** Record extracts **
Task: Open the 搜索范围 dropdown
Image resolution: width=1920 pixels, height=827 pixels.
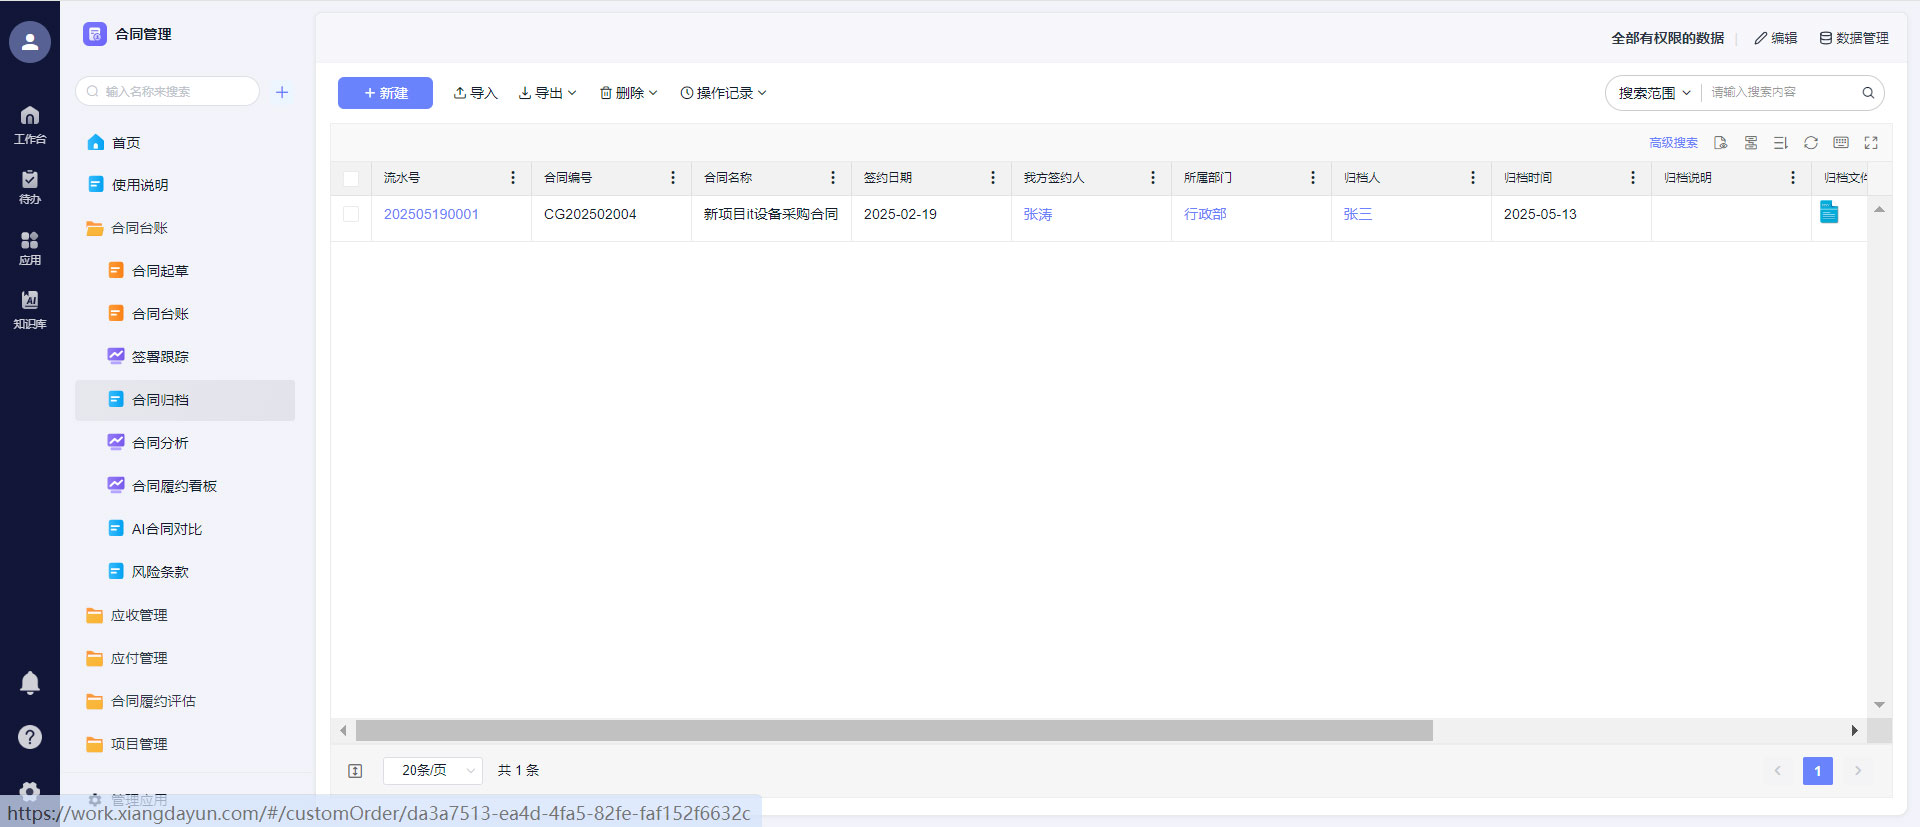Action: point(1654,93)
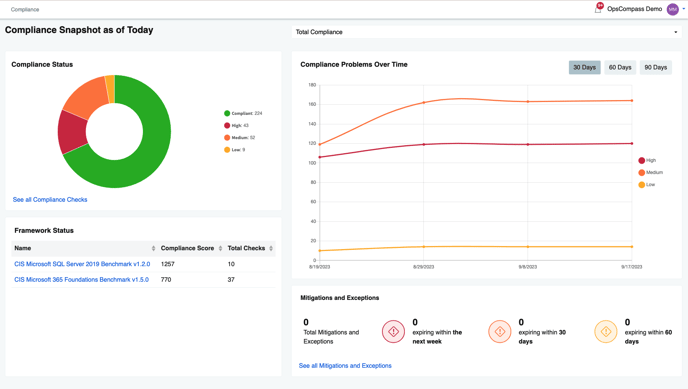The image size is (688, 389).
Task: Switch chart to 60 Days
Action: [x=620, y=68]
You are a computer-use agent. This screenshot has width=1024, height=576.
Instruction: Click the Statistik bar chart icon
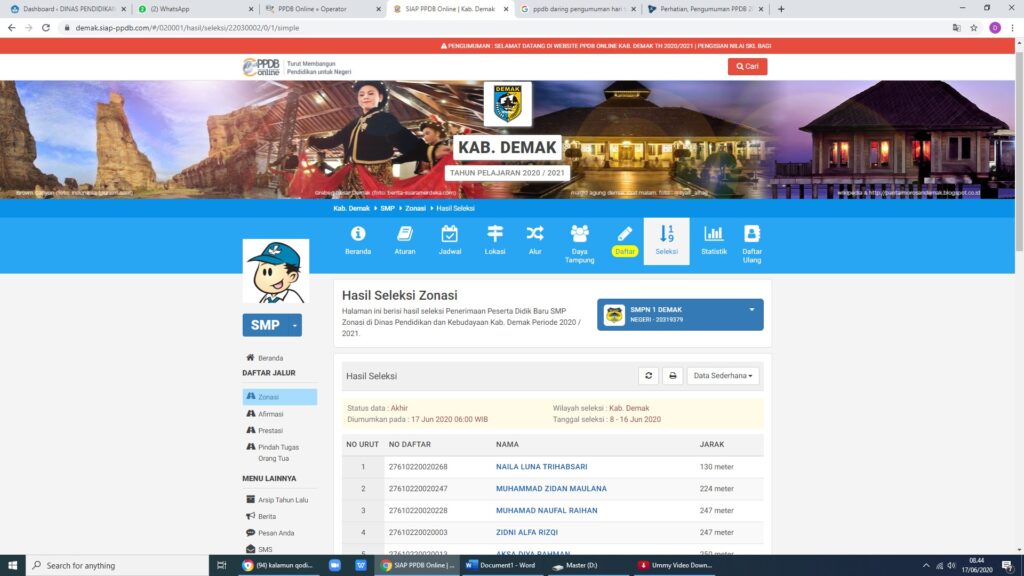713,234
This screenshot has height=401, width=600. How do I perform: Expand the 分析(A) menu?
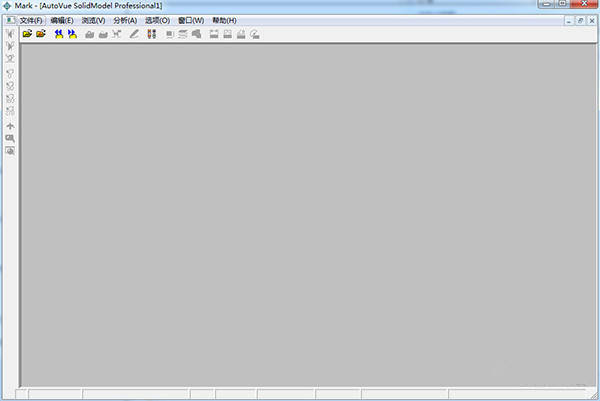point(125,20)
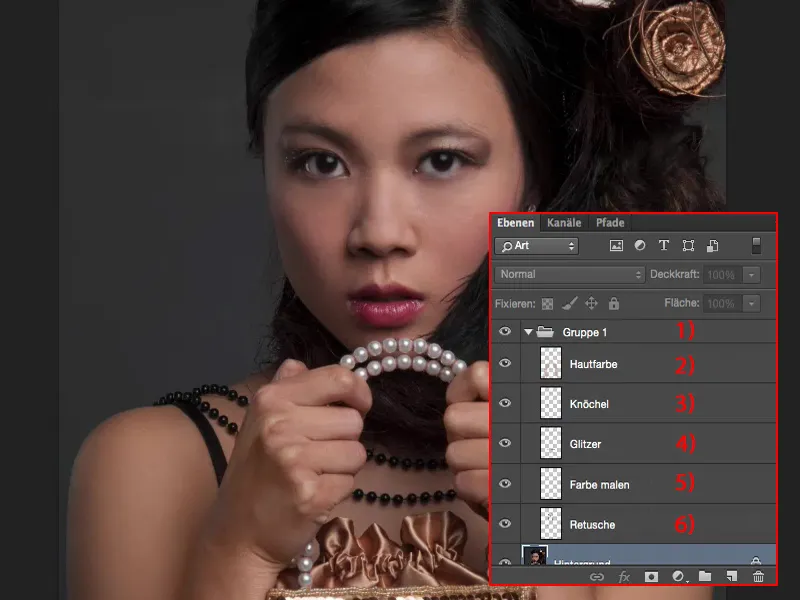Viewport: 800px width, 600px height.
Task: Add a layer mask from the panel bottom
Action: pyautogui.click(x=650, y=577)
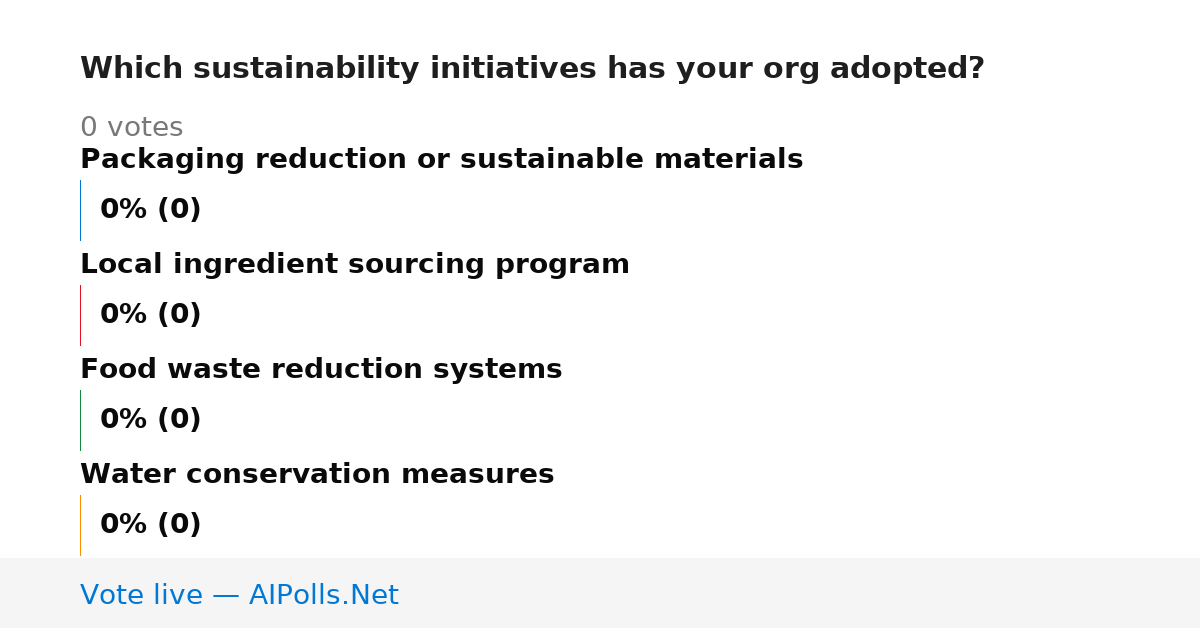
Task: Click the red bar for Local ingredient sourcing
Action: pyautogui.click(x=80, y=315)
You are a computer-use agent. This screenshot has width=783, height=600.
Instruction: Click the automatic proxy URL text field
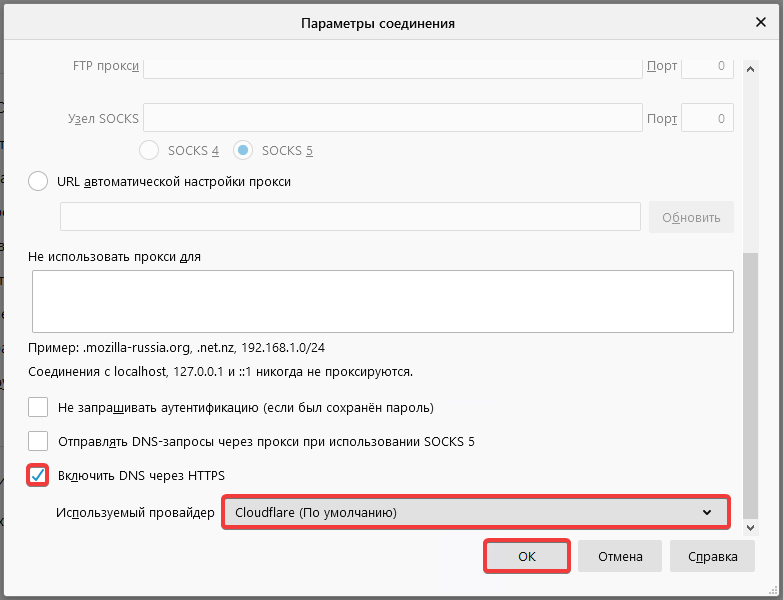coord(350,217)

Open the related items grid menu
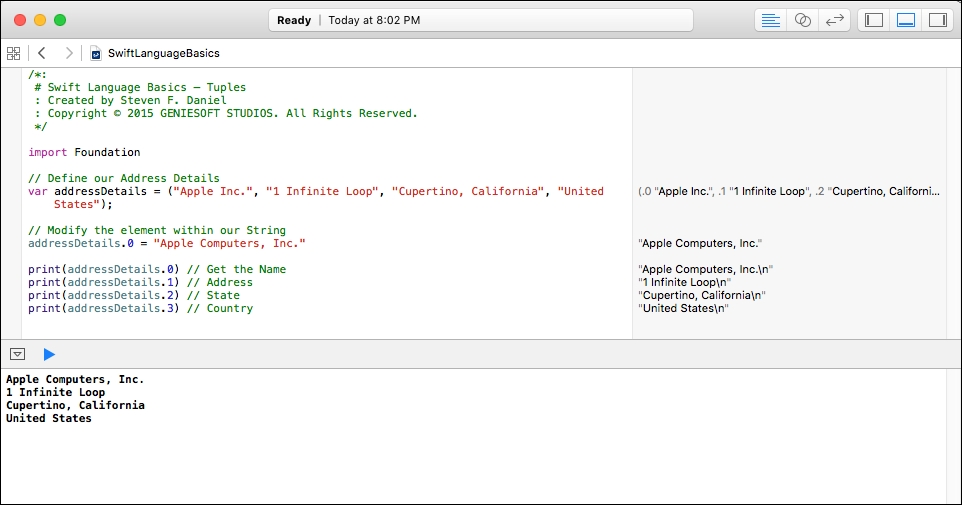coord(13,53)

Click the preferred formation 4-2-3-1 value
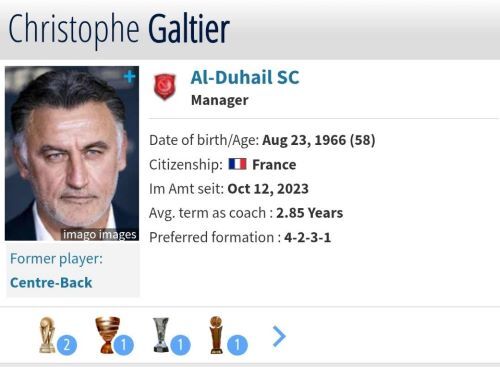pyautogui.click(x=307, y=238)
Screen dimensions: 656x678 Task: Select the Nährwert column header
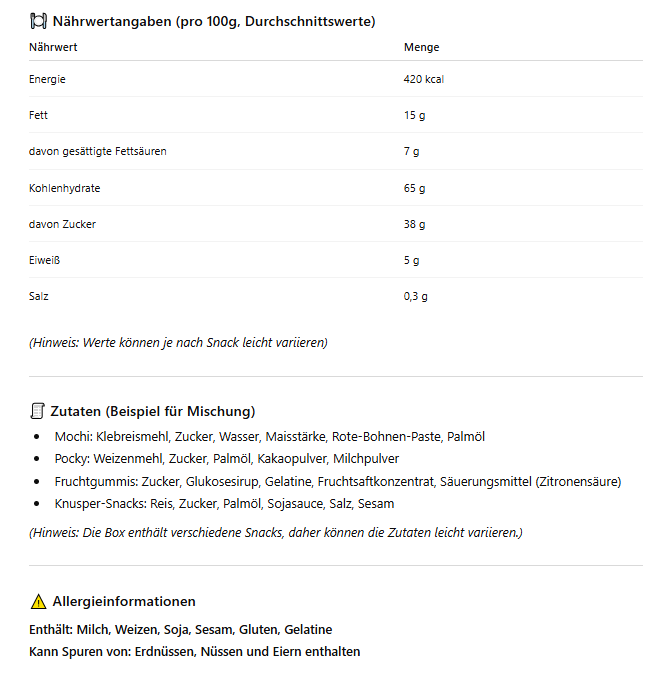(x=53, y=47)
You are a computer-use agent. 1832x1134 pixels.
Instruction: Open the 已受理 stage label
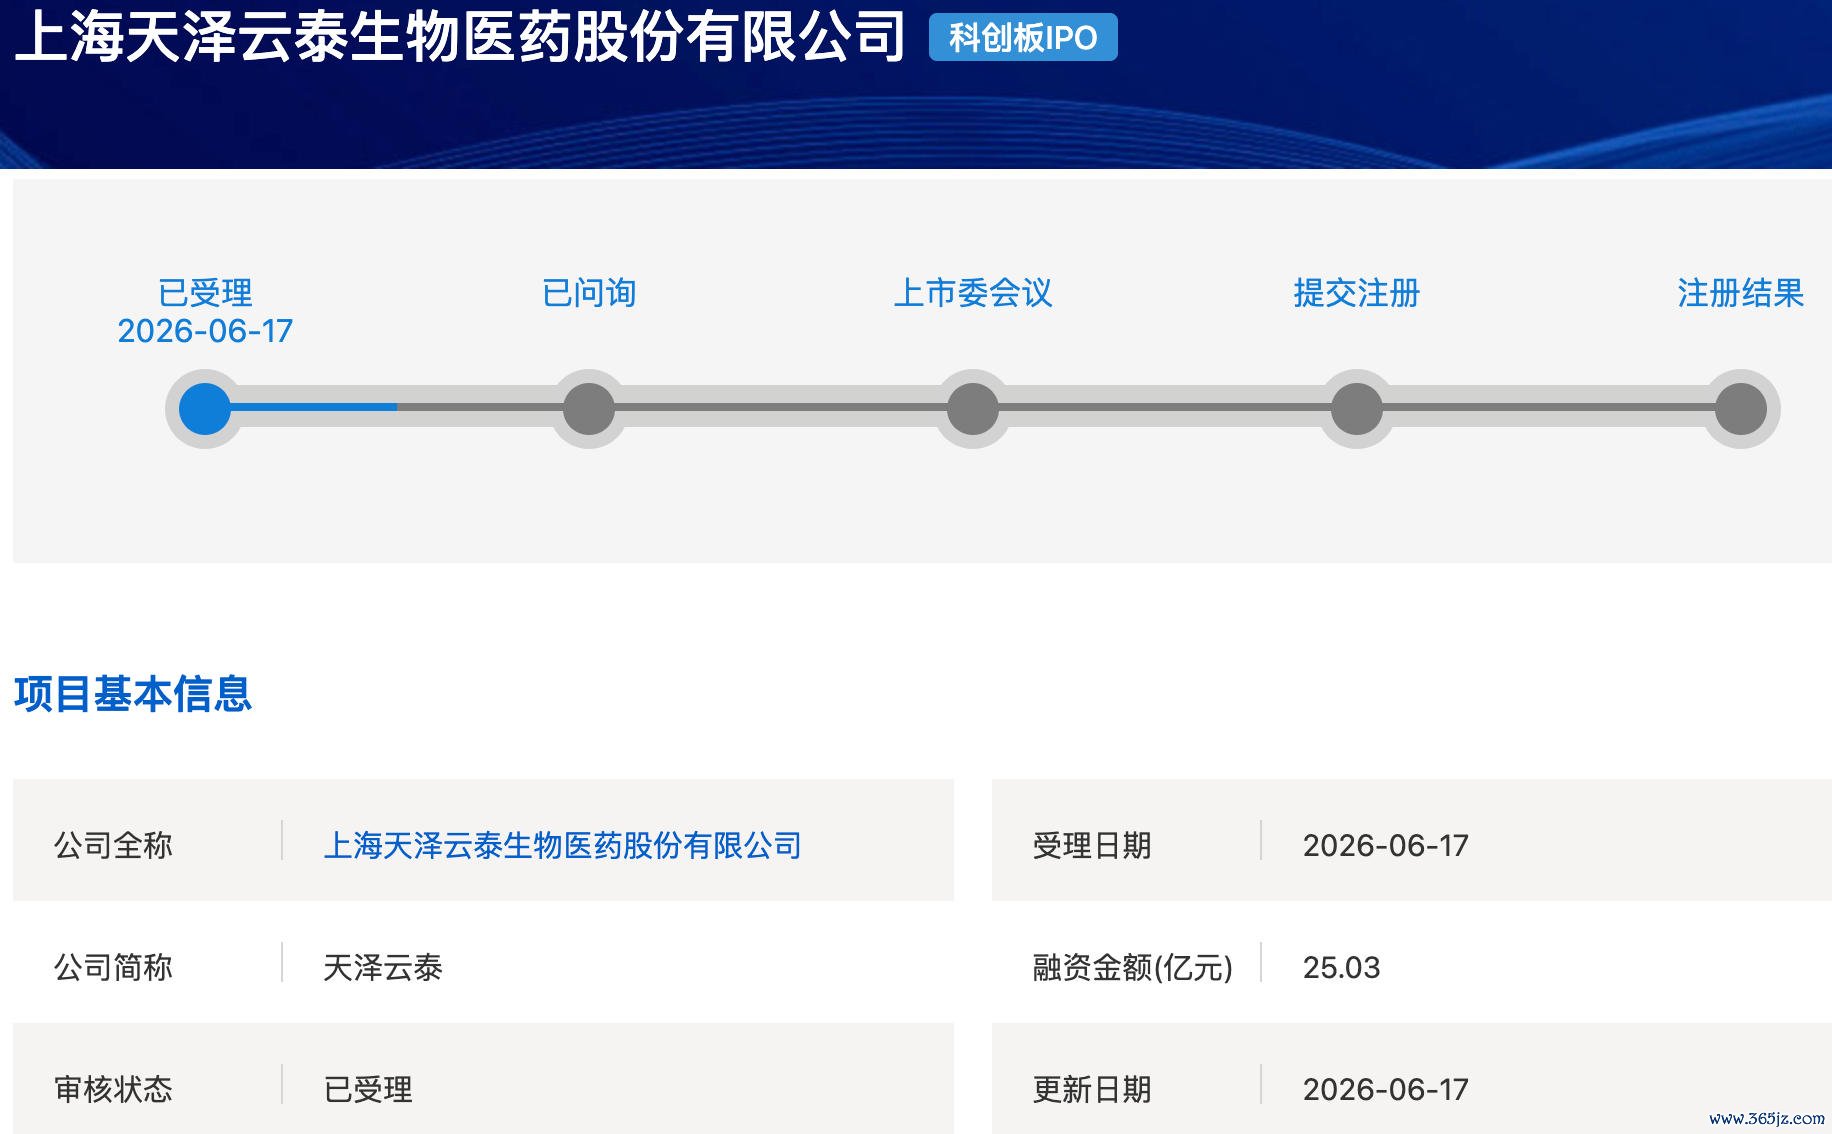(x=205, y=293)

** Aim of the exercise **
Transcribe the records above line for line, with no changes. Omit the pictures from your transcription.

** Expected answer **
Task: Open the 搜索范围 dropdown
Image resolution: width=1920 pixels, height=827 pixels.
Action: point(1654,93)
The image size is (688, 389).
Task: Switch chart to 60 Days
Action: [x=620, y=68]
You are a computer-use agent. This screenshot has width=1024, height=576.
Instruction: Click the Statistik bar chart icon
713,234
This screenshot has height=401, width=600. How do I perform: Expand the 分析(A) menu?
point(125,20)
Viewport: 800px width, 600px height.
Task: Add a layer mask from the panel bottom
Action: pyautogui.click(x=650, y=577)
Task: Click the red bar for Local ingredient sourcing
Action: pyautogui.click(x=80, y=315)
You are a computer-use agent. This screenshot has width=783, height=600.
Instruction: Click the automatic proxy URL text field
coord(350,217)

Open the related items grid menu
coord(13,53)

Click the preferred formation 4-2-3-1 value
pyautogui.click(x=307, y=238)
Screen dimensions: 656x678 Task: Select the Nährwert column header
(x=53, y=47)
You are a computer-use agent. 1832x1134 pixels.
Instruction: Open the 已受理 stage label
(x=205, y=293)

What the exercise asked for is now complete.